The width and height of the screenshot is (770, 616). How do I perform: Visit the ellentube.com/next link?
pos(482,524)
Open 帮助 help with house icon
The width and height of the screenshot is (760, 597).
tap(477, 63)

========================================================================

Exercise
All of the data, from the first line to the last, should be written out exactly.

Exercise answer
The width and height of the screenshot is (770, 616). How do I perform: Visit the ellentube.com/next link?
pos(482,524)
Open 帮助 help with house icon
The width and height of the screenshot is (760, 597).
tap(477, 63)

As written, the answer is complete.